The report further submitted that the implementation of the government’s redistribution of expropriated white-owned commercial farms often favoured the ZANU-PF elite and continued to lack transparency.

“High-level ZANU-PF officials selected numerous farms and registered them in the names of family members to evade the government’s policy of one farm per official,” said the report. 

“The government continued to allow individuals aligned with top officials to seize land not designated for acquisition.  The government began the mandated comprehensive land audit in 2018 to reflect land ownership accurately.  Landowners connected to ZANU-PF routinely sold land to citizens but refused to transfer ownership officially or to develop the land as agreed upon in contracts.”

Added the report: “The government announced its intention to partially compensate farmers whose lands had been expropriated and began making small, initial payments to a subset of farmers most in need.
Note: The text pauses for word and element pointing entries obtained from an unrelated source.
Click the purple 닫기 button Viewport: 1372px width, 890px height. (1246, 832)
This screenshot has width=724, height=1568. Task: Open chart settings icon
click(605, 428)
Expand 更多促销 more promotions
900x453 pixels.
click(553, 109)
The Ministry of Finance made progress in removing unqualified persons from the state payroll by removing thousands of youth officers from various ministries.  According to the most recent audit, illicit salary payments were made to large numbers of persons who were retired, deceased, or otherwise absent from their place of employment.”

 Duplicate personally identifiable information in files, the report said, indicated some persons received multiple salaries.

“The law provides criminal penalties for conviction of corruption; however, the government did not implement the law effectively or impartially, and officials engaged in corrupt practices with impunity,” the report added.